金曜日、仕事が終って帰る。
明日は土曜日だから、犯罪以外なら何をしたっていいんだという気分。
直帰するのは勿体無いですよね。何かをするべきです。
そうだ、アレをやってみよう。
オッサン達がよくやっている、「駅飲み」。
「駅飲み」とはそのまま駅で缶ビールや缶チューハイを飲むこと。
よくやっているオッサン達を見て、(こんなところで飲んでうまいのか?)と思いながらも、どこででも飲んでしまうオッサンの自由さが少し羨ましかったのです。
場所は新宿の南口。
NEW DAYSで缶チューハイのハイリキ2本とあたりめとチーかまを購入。
なるべくスタンダードなものを選んだ。
よーし張り切って飲むぞ。
どこに足の裏を落ち着けようか。駅飲みはどこで飲んでも良いという、その自由さに初心者は戸惑ってしまうのである。
時間は21:00前。まだしらふの人たちがごったがえす場所で飲むという行為がとんでもないことに思えて、くじけそうになる。
か、かえろうかな・・・。
しかしこのまま帰ってはハイリキ2本とあたりめとチーかまが浮かばれない。なんとかここで消費してやらなきゃ。
ホームへの階段脇の「
もしもしコーナー」にちょうどいいスペースが。
駅飲みの先人達の跡もある(ごみがある)。
平静を装いつつも、内心はドキドキ。
心を落ち着けるためにまずはチーかまを。
そして21:00ジャスト、一杯目のハイリキをプシュッと開ける。飲んでいるうちに何とかなるでしょう。
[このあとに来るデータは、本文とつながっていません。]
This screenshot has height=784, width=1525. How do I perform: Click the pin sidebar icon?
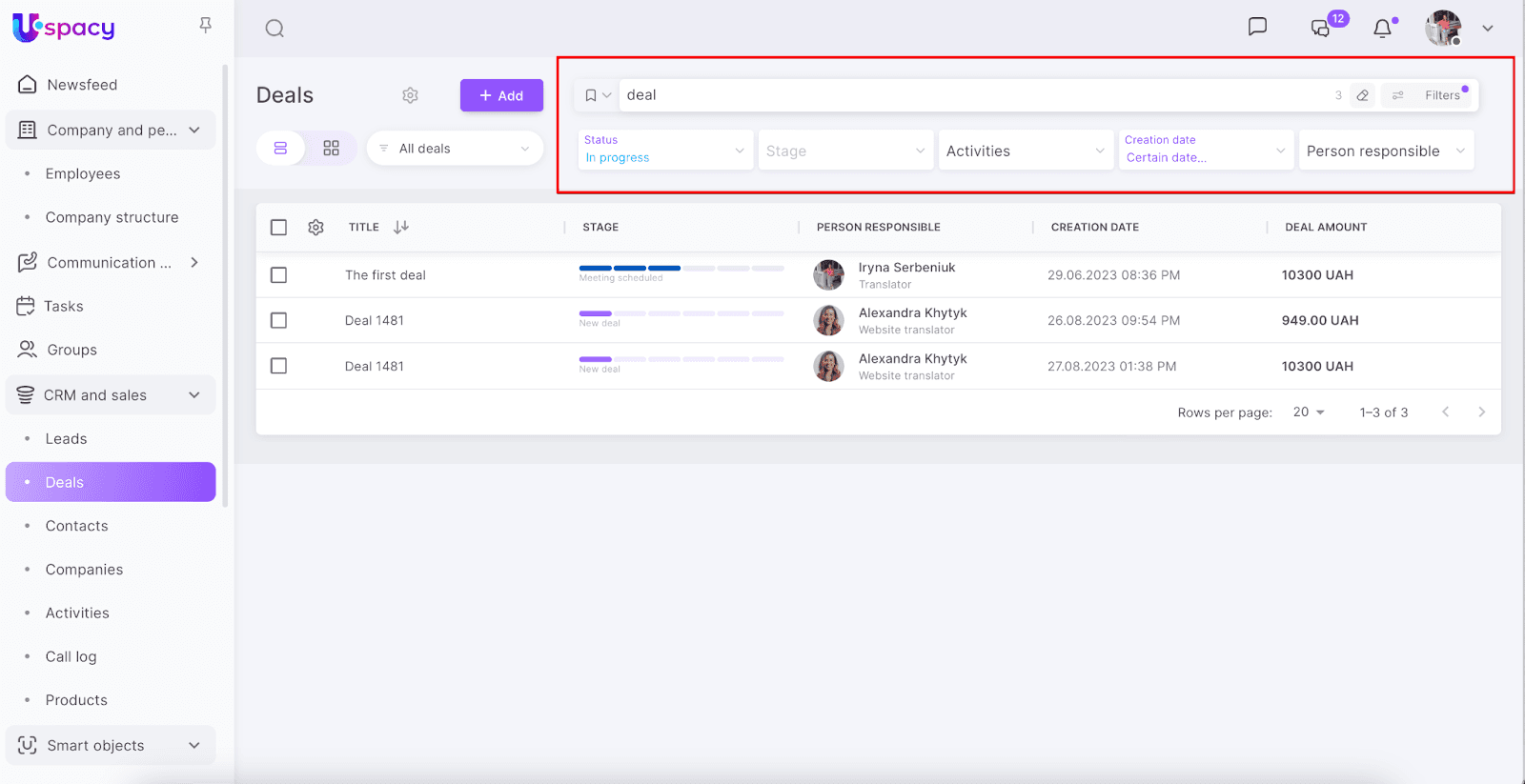[205, 26]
浮浪者が近くに捨ててあった新聞を拾いに来た。僕のとなりでその新聞を読んでいる。まさかハイリキを狙っているんじゃないだろうな。やらんぞ。
そのうち浮浪者はどっか行きました。
↑あ、向こうの方に駅飲みをしているオッサン2人を発見! やっと仲間キターと思ったら、それぞれ1缶飲んで退散しちゃいました。さすがベテラン。早え。
↑隣にはドトールがある。駅で立ち飲みという、やってることは同じなんだけど、人々の視線が決定的に違う。すりガラスの向こう側に隠れてないで出てきて欲しい。
通り過ぎる大勢の人々にチラ見されます。
(なんだこの人、若いのにこんなところで飲んで)
という声が聞こえてくるようです。だんだん、
(なんだこの人、若いのにこんなところで飲んで・・・もしかして電車にダイブする前に恐怖を沈めているんじゃないだろうな)
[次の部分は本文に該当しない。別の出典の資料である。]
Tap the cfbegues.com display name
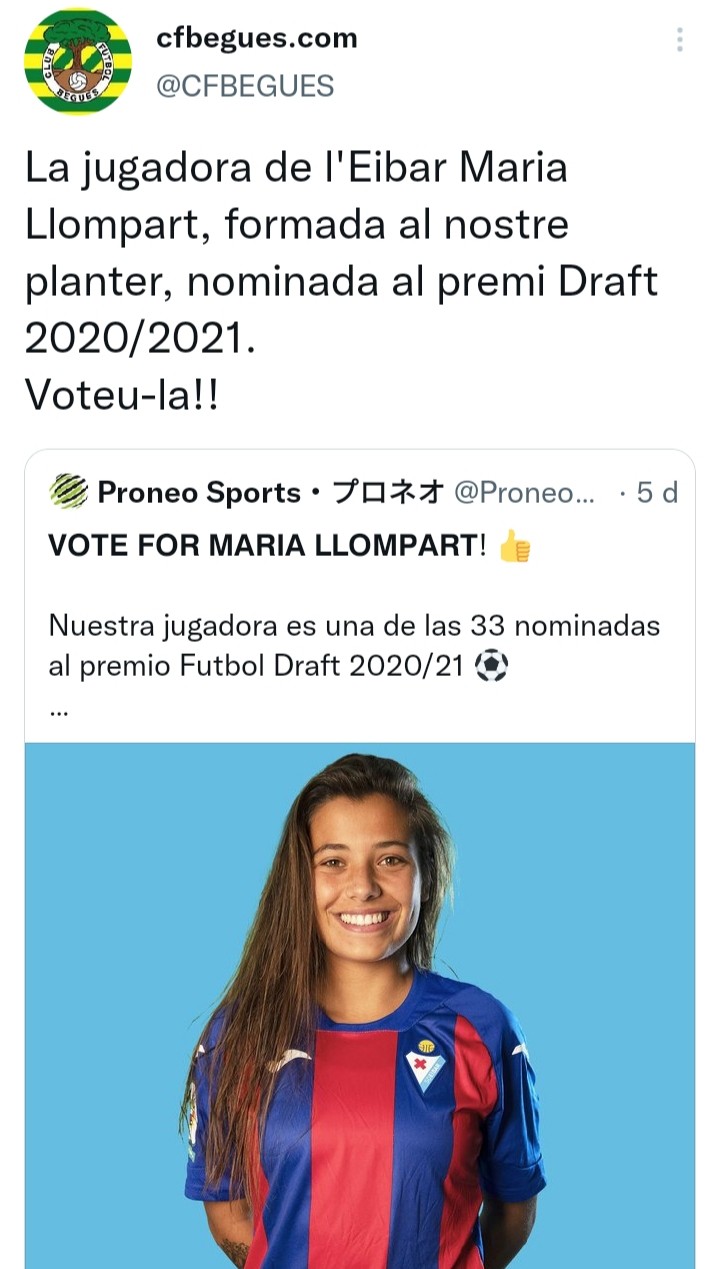The height and width of the screenshot is (1269, 720). click(256, 39)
って思われている気がしてきました。いや、そうじゃないんです。
21:13、1本目を飲み終えて、羞恥心は消えないが、世の中と自分がどんどんかけ離れていく感覚が強まる。
21:26、2本目を飲み終える。1本につき、きっかり13分かかった。酒が弱いので、たぶん顔が真っ赤になっていると思う。人々のチラ見率も高くなっている気がする。
自ら課した罰ゲームのような行為を終えて早くその場を立ち去りたかったが、そのまま電車で帰る気にもなれない。ちょっと新宿駅を一周しよう。
うーん夜風がきもちいい。
↑寒さと酔いがせめぎ合って、赤と白のコントラストがはっきり出た顔。
↑初めて買った東口の苺の串刺し。200円。酔った勢いでもこの程度か。
◆
こうして初めての駅飲みは終った。
憧れの気持ちはあったが、いざやってみると本当に罰ゲームにしか思えなかった。それも自分の小心さゆえだろう。駅で飲むことぐらい、へのつっぱりと思えるような大人になって行きたい。もう大人だけど。